REPUBLIKA.CO.ID, JAKARTA -- Komisi Nasional Hak Asasi Manusia (Komnas HAM) mencatat politik kekerasan mewarnai sepanjang 2019 dan menjadi ancaman nyata terhadap demokrasi dan hak asasi manusia.
Ketua Komnas HAM Ahmad Taufan Damanik dalam Peluncuran Laporan Tahunan Komnas HAM secara daring, Senin (5/10), menuturkan rentetan politik kekerasan diawali dengan peristiwa 21-23 Mei 2019 yang melanda sebagian wilayah di Ibu Kota dan beberapa kota lainnya.
Pada peristiwa itu, Komnas HAM mencatat 10 orang meninggal, sembilan di antaranya karena terkena peluru tajam. Selain korban jiwa, terdapat ratusan orang luka-luka dan kerusakan infrastruktur publik.
"Komnas HAM terus mendesak supaya aktor atas peristiwa tersebut ditemukan untuk mempertanggungjawabkan perbuatannya," tutur Ahmad Taufan Damanik.
Politik kekerasan selanjutnya terjadi pada 24-30 September 2019 saat aksi mahasiswa menolak beberapa peraturan perundang-undangan, seperti revisi UU KPK dan RKUHP direspons dengan kekerasan. Sebanyak lima mahasiswa tercatat meninggal di Jakarta dan Kendari, Sultra.

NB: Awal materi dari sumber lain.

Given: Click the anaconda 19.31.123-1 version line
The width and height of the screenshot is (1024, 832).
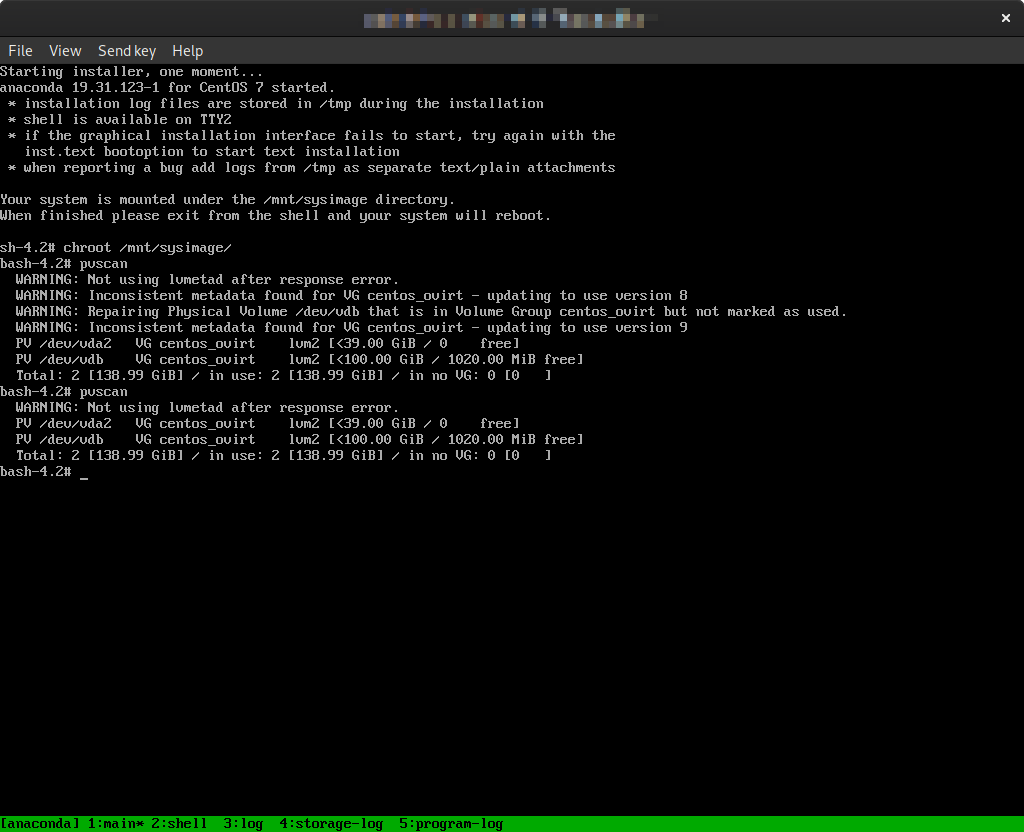Looking at the screenshot, I should point(168,88).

Komnas HAM mengingatkan pelakunya pun belum mempertanggungjawabkan perbuatannya.
Komnas HAM RI juga mencermati politik kekerasan terjadi di ranah siber, berupa hoaks dan ujaran kebencian yang memicu intoleransi dan ekstrimisme dengan kekerasan.
"Setiap politik kekerasan yang ditempuh pasti akan mengorbankan rakyat kecil. Setiap hasil yang didapat dari politik kekerasan juga absurd karena berdiri di atas penderitaan rakyat, dan bentuk dari kesewenang-wenangan atas hak asasi manusia," ucap Ahmad Taufan Damanik.
Politik kekerasan disebutnya juga terjadi di bidang agraria, perburuhan, pembangunan infrastruktur serta akses atas keadilan. Sepanjang 2019, Komnas HAM menerima 4.778 berkas pengaduan yang sudah dikategorikan dugaan pelanggaran HAM dengan pengaduan terbesar terkait dengan dugaan pelanggaran hak atas kesejahteraan 2.425), hak atas keadilan (1.482), dan hak atas rasa aman (278).